Huffpost Business
The Blog

Featuring fresh takes and real-time analysis from HuffPost's signature lineup of contributors

Robert Teitelman Headshot

Fortune's On-again, Off-again Bubble

Posted: Updated:

Fortune has discovered there might be a tech bubble. No, revise that. Fortune has, a little late, declared a tech bubble upon us, at least on its cover, which shouts in big, bold type: "Tech Bubble 2.0." But once inside the magazine, you're met with a headline, "Don't Call It the Next Tech Bubble -- Yet," which suggests, well, more uncertainty than the cover declares. In fact, the Fortune story by David Kaplan takes a tortuous path up the mountain of bubbledom, then down into the valley of maybe not. Yes, Silicon Valley is hot, venture capital is flying around, social media companies are going public at high valuations, and -- Fortune has a fixation here -- already expensive real estate has gotten ridiculous. And, oh yeah, there's some very expensive balsamic vinegar on sale in the Valley.
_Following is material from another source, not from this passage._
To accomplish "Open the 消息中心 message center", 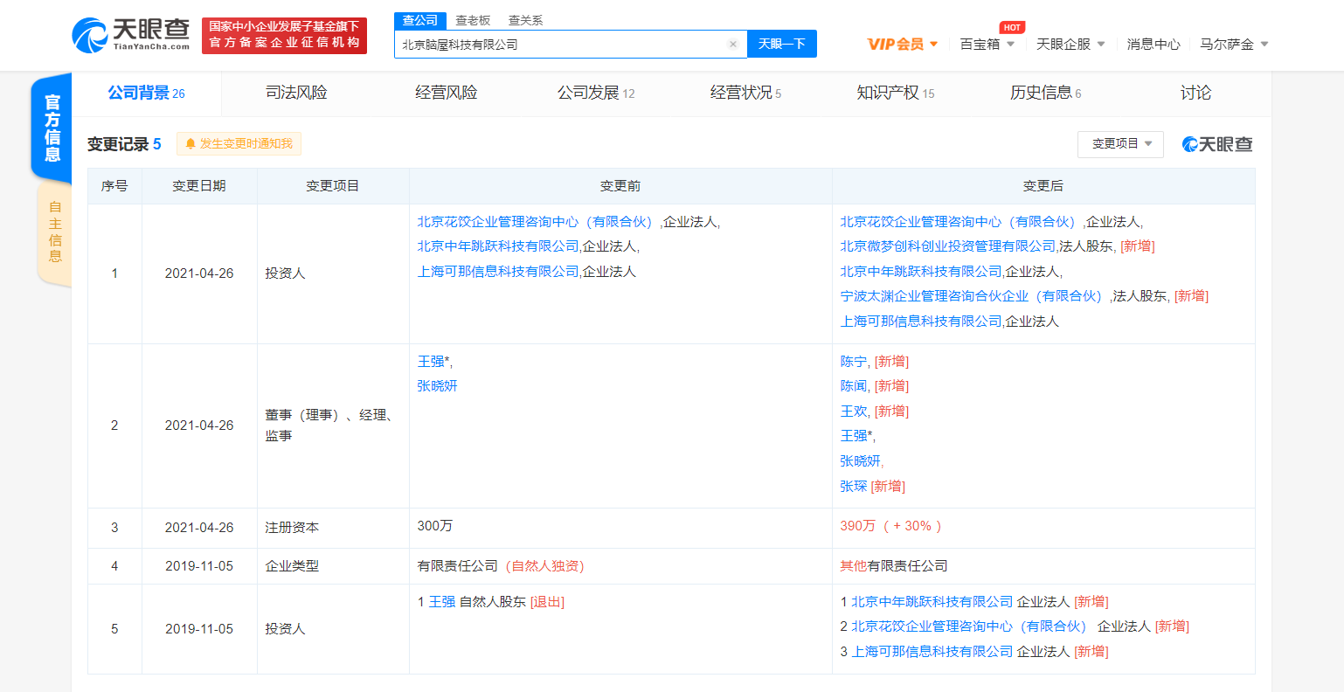I will pyautogui.click(x=1153, y=42).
But is it a bubble or is simply some euphoria over a subset of tech stocks that may -- or may not -- prove to be justified? Let's clear a little underbrush. A bubble may be difficult to detect and deflate, but its definition isn't really in doubt. A bubble occurs when the price of an asset loses any connection to underlying value; it's increasingly driven by its own momentum. Now, of course, this definition is full of peril, mostly involving that underlying value, which particularly when it comes to tech stocks is a potentiality that exists somewhere out there in the misty future, exposed to all kinds of factors that could justify a price that seems high today, or confirm that some fool paid too much. So it's hard to tell. This definition is necessary but not sufficient to corner the elusive bubble. Because -- and this is often lost in enthusiasm for bubble stories -- a bubble is not just an overvalued stock, or even an inflated asset class. A bubble is large and contagious. It must have scale; it must spread. Some stocks are always overvalued -- some dramatically. But a sector, say biotech in the '80s, that sent a lot of companies public without a prayer of success, was not a bubble in the systemic sense, because when reality gobsmacked investors, biotech stocks fell, while the rest of the economy forged merrily forward.
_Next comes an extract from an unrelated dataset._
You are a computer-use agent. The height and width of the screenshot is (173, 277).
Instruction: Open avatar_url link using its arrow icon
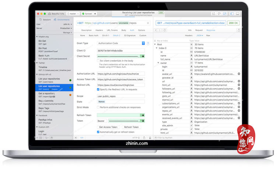(x=239, y=74)
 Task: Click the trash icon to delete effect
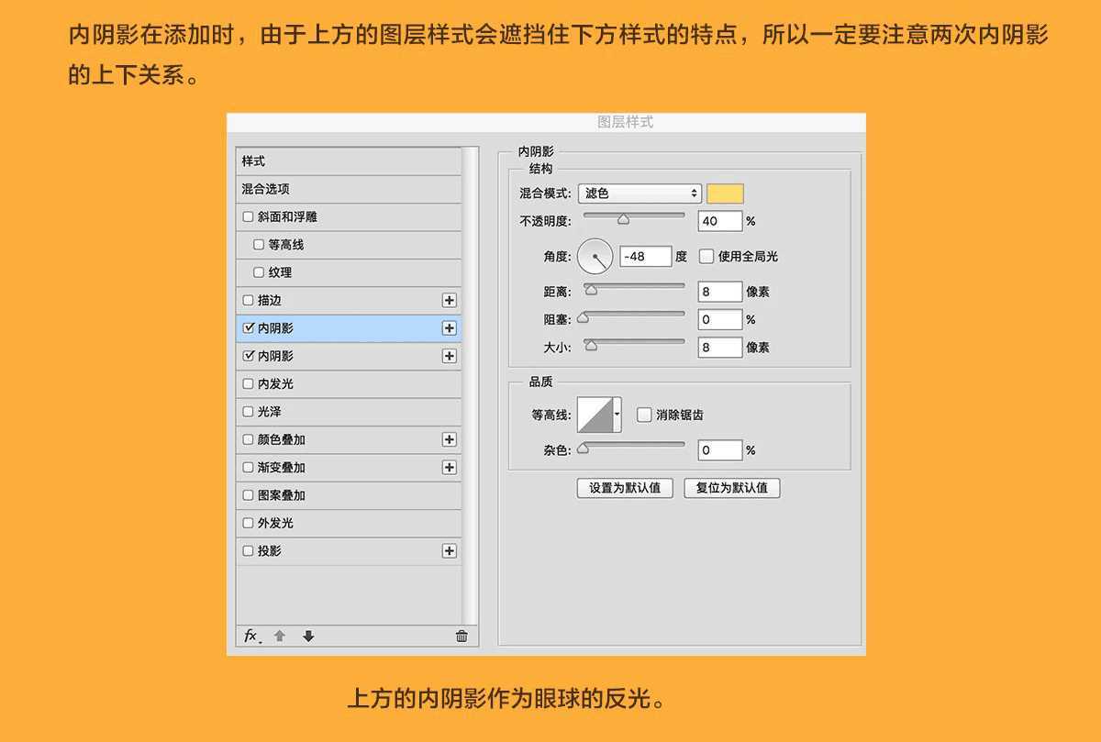tap(462, 636)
Kaplan offers his own attempt to get a feel for this elephant in a dark room. After he enumerates all the conspicuous consumption in the Valley, he admits that the tech crowd itself isn't sure what's happening. "Reasonable folks can disagree about the prospects for boom and bust. But their reckoning is about psychology more than economics." Kaplan then searches for psychological signs, which really means a sort of off-the-shelf sociology. "A sure sign [get that "sure"] of budding bubbliness is the rush to find alternative metaphors." Not to interrupt, but alternative to what? "Read the blogs, attend the tech conferences, sit at Starbucks for an hour in Sunnyvale some afternoon [but not in, say, Palo Alto?] -- you'll hear most of them. There's a wave -- ride its crest, but don't get inundated! There's froth and ferment. There's a rush and gush. Our favorite, from a well-known investor: 'The cuckoos have come out of the clock!'" They do love their metaphors in the Valley.

But obviously, that's not quite rigorous enough, for Kaplan then turns to the well-worn cliché of greed and fear. Fear is a hedge. Immediately after the suggestive cuckoo comment, Kaplan argues, "For there to be a bubble, the wisdom goes, greed must overcome fear. And for the moment fear still rules, which means the memory of 2000 lives. Metaphorically [ah, metaphors again], we may be in 1995 or 1996. After all, LinkedIn is not" True. And 1995 is not 2011 either.

Kaplan's conclusion: This is a bubble, but not quite yet. This is a nascent bubble. This is a bubble that may not be a bubble. " 'I think it's a wanna-bubble,'" Kaplan quotes "longtime Valley observer Paul Saffo," who continues: " 'Investors are desperate for something -- anything -- with a prospect of returns, and there is a lot of hot money looking for a home.'"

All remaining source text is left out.